Fistulae Management

Currently, there are no data supporting the role of endoscopy as primary treatment of fistulising Crohn's disease. Nevertheless, aside from guiding medical and surgical therapy of a fistula, endoscopy may indirectly and directly impact the treatment of fistulising Crohn's disease [58]. Indirectly, endoscopy may allow for dilation of obstructing strictures that prevent the closure of the fistula. Directly, may treat the fistula via an injection of fibrin-based sealants or anticytokine therapy. A fistula located proximal to an obstructive stricture does not heal due to an increase in luminal pressure. Endoscopic balloon dilation of the stricture would reduce intra-luminal pressure and the amount of bowel contents passing through the fistula, and allow for a better chance of closure. For endoscopic dilation to be successful, the stricture must be accessible, short (<8 cm) and not significantly inflamed, conditions that are often not the present in fistulising Crohn's disease. Nevertheless, in a patient with a symptomatic fistula that is proximal to a short, noninflammatory stricture, endoscopic balloon dilation offers an alternative to surgery.

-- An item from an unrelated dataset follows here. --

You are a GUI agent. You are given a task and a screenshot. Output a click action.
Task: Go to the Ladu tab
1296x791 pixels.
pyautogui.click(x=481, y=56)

There are case reports of injecting fibrin tissue sealant into a perineal fistula of patients with IBD [59]. Results of an external fistula closure with fibrin sealants are disappointing. Recently, there have been several reports on the endoscopic treatment of a gastrointestinal fistula with various tissue sealants as fibrin-based, collagen or amino-acid solutions [60,61]. However, these reports were not related to IBD but to fistulas secondary to other diseases, and endoscopi-cally administered tissue sealants are unlikely to play a role in the treatment of Crohn's disease fistulas [62]. To date there are no studies that have evaluated the role of endoscopically administered biologic therapy for treatment of Crohn's fistula, and there is only one published abstract that has evaluated local injection of infliximab into a perianal fistula. As new therapies becomes available, there will be a greater need for therapy administered directly to the mucosa, and therapeutic endoscopy may play a role in the treatment of fistulising Crohn's disease. One study was performed using EUS to assess and guide combination medical and surgical therapy for patients with Crohn's perianal fistulas [63]. The presence of fistula healing on EUS was used to guide seton removal and discontinuation of infliximab or antibiotics, demonstrating that EUS may identify a subset of patients who can discontinue infliximab without recurrence of fistula drainage.

Although there are no reports of stricture dilation in Crohn's disease patients with ileal or colonic stomas, the same principles as with ileocolonic or colonic strictures apply [51]. Endoscopic management of these strictures may be more desirable in many of these patients who have already undergone multiple bowel resections. Radiologic contrast imaging and endoscopy will provide information on whether the stricture is amenable to hydrostatic balloon dilation. The procedure may be repeated with progressively larger-diameter balloons until a satisfactory result is obtained, such as being able to pass a standard colonoscope through the stricture. Contraindications to dilation include coagulopathy and strictures associated with large and deep ulcerations.